* [Stated exercise]: Which lines in the records below contain the string "checkbox"? Pull out each of them in full, counting only matches with the same upper- and lowercase letters.

* [Records shown]:
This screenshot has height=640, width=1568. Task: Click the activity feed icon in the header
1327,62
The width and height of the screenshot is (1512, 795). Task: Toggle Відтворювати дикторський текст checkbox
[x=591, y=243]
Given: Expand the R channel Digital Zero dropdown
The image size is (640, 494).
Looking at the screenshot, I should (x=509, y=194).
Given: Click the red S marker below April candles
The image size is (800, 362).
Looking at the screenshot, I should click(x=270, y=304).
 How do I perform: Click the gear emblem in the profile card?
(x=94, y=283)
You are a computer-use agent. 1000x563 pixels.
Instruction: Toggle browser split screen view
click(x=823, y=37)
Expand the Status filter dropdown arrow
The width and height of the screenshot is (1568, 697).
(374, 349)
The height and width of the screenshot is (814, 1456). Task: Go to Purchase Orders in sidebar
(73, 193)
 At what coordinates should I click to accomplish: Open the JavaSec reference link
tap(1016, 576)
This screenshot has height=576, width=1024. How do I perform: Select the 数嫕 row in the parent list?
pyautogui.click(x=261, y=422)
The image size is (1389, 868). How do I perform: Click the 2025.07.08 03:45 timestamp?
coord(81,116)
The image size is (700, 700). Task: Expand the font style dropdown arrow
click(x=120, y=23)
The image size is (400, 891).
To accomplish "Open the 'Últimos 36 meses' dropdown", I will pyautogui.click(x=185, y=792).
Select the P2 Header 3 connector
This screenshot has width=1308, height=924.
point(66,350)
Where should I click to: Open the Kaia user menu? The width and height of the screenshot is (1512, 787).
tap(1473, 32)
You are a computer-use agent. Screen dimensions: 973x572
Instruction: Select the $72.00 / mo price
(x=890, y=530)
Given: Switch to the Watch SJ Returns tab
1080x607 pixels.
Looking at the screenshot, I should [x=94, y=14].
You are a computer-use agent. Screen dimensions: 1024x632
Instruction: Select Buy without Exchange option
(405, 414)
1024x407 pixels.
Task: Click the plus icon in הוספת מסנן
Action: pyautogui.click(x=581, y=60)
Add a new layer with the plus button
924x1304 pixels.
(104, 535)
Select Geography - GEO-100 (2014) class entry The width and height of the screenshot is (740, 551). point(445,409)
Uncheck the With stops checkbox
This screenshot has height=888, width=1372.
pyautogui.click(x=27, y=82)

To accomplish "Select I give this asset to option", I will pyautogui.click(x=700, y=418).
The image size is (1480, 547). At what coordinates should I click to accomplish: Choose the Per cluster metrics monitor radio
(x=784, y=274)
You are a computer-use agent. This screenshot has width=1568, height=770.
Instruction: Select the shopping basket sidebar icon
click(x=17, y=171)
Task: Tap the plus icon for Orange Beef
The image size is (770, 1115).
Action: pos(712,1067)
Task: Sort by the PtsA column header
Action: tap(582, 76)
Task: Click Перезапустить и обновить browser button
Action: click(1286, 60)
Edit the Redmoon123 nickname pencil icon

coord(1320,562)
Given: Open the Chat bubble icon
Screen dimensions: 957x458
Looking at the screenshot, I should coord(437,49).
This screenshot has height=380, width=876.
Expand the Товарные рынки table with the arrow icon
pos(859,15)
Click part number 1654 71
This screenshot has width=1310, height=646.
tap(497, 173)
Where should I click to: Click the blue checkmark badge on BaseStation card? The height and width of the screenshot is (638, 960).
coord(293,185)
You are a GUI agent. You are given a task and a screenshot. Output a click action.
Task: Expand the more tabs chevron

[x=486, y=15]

* [Completed task]:
The width and height of the screenshot is (1512, 795). Task: Toggle Відтворювати дикторський текст checkbox
Uncheck the With stops checkbox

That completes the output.